TS : Quel regard portez-vous sur l'évolution des menaces qui pèsent sur nos sociétés et nos économies ? 

YR : Nous vivons dans un monde en évolution où le risque est en train de changer de nature. Les risques de type "black swans" – des événements tellement rares qu’ils sont difficiles à prévoir - sont de plus en plus fréquents, sans compter les "unknown unknowns", ces risques dont on ignore l’existence, pour lesquels nous ne savons pas que nous ne savons pas (méta-ignorance). Chez EBRC, nous sommes convaincus que, demain, tout risque et en particulier, tout risques cyber peut se matérialiser. Les seules inconnues sont quand cela arrivera-t-il et avec quelle puissance. C'est avec cet état d'esprit que nous aidons nos clients à évoluer dans un monde inconnu. Nous vivons dans un environnement de plus en plus digital, ce qui implique une exposition accrue aux cyber risques d'acteurs critiques comme le secteur de la santé, les fournisseurs d'énergie, les opérateurs de flux financiers.

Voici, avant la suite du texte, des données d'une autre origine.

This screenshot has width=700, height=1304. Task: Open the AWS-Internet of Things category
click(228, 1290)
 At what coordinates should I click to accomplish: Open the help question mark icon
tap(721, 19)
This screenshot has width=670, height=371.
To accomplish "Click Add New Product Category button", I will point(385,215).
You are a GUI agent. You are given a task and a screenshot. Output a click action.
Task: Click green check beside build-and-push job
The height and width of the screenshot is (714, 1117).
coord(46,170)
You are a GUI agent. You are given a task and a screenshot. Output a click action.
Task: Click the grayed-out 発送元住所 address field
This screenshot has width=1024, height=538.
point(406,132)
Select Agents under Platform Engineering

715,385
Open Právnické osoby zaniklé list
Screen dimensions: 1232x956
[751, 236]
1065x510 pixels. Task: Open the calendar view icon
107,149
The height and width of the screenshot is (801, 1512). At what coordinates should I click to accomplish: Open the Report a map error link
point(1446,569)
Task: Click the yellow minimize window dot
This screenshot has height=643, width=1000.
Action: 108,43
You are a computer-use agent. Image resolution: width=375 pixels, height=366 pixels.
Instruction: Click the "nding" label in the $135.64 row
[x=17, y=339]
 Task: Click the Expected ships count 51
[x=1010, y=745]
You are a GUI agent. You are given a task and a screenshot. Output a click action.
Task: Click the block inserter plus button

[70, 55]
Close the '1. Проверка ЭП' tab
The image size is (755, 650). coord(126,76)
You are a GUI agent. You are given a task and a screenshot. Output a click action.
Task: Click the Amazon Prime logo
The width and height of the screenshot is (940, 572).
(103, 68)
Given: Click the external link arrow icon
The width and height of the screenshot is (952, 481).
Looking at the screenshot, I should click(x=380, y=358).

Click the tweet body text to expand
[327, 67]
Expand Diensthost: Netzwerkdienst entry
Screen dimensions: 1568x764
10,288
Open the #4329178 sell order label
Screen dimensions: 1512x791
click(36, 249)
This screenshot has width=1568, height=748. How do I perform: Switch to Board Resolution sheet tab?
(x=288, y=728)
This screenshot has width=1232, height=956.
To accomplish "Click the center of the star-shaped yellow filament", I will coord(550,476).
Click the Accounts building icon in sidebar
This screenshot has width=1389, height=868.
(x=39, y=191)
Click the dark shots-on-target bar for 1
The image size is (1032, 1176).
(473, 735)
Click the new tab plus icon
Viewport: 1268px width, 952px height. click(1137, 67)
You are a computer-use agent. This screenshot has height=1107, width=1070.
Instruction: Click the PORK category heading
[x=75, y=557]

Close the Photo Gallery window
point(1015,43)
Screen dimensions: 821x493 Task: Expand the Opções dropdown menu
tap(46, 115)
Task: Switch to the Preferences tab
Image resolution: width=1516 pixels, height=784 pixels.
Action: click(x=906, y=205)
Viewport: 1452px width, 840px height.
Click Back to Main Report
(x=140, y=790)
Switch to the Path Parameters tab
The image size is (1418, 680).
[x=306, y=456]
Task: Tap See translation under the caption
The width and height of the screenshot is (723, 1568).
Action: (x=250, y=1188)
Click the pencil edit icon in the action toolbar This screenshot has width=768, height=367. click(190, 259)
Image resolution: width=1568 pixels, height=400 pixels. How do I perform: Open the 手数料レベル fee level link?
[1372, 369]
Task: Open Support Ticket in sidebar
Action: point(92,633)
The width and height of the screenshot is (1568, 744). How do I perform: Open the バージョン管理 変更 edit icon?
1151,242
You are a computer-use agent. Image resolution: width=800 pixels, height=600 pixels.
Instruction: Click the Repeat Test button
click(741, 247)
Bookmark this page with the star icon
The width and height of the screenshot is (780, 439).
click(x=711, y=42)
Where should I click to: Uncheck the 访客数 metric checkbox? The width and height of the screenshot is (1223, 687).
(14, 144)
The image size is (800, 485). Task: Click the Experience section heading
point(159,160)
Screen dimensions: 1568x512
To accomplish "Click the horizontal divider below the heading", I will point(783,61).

EBRC, qui a pour actionnaire unique un groupe public, a également pour vocation d'aider à la construction d'un écosystème de confiance avec des partenaires pérennes afin de construire de la valeur et d'apporter le succès à ceux qui lui font confiance. 

"Un changement radical est en train de s'opérer dans le sens de davantage de qualité et de sécurité"

Dans le monde de l'entreprise - et le digital n'échappe pas à la règle – les acteurs se différencient soit par la qualité, soit par le coût, l'idéal à atteindre étant de fournir des produits et services de qualité en parvenant à faire en sorte que le coût soit justifié aux yeux des clients.
  
Nous sommes persuadés qu'un changement radical est en train de s'opérer dans le sens de davantage de qualité et de sécurité. Dès le début de la pandémie de COVID-19, les responsables des services de santé se sont rendu compte qu’ils avaient perdu la maîtrise des chaînes d'approvisionnement. Dans des secteurs aussi critiques, il est indispensable de disposer de systèmes résilients. Quand le digital fait l'objet de cyber-attaques comme pendant la crise sanitaire, il devient évident qu'il faut viser le long terme. Les arbitrages pour réaliser des résultats à court terme font partie du passé. Ceux qui persistent dans cette logique auront disparu demain.

TS : Quels éléments vous permettent-ils de confirmer la pertinence de votre positionnement ? 

YR : En avril de cette année, EBRC a remporté l'Excellence Cloud Europe Award pour la région « Europe » décerné par BroadGroup dans le cadre des Datacloud Global Awards 2022. Une fois de plus, le savoir-faire luxembourgeois a été mis en valeur et notre ambition de construire un écosystème de confiance reconnue. Ce prix met en évidence notre positionnement différent de celui des fournisseurs de cloud globaux, un positionnement basé sur la proximité, l'agilité, la sécurité et la qualité au service d'opérateurs critiques qui manipulent des informations sensibles tant en termes de confidentialité que de disponibilité : institutions bancaires, FinTechs, RegTechs, acteurs de la santé, biobanques, fournisseurs d'énergie ou encore institutions publiques nationales et internationales.

Notre offre de services de confiance nous permet aujourd'hui d'accompagner nos clients dans un nouveau monde digital, de plus en plus volatile, incertain, complexe, ambigu et qui, par là même, présente des risques croissants.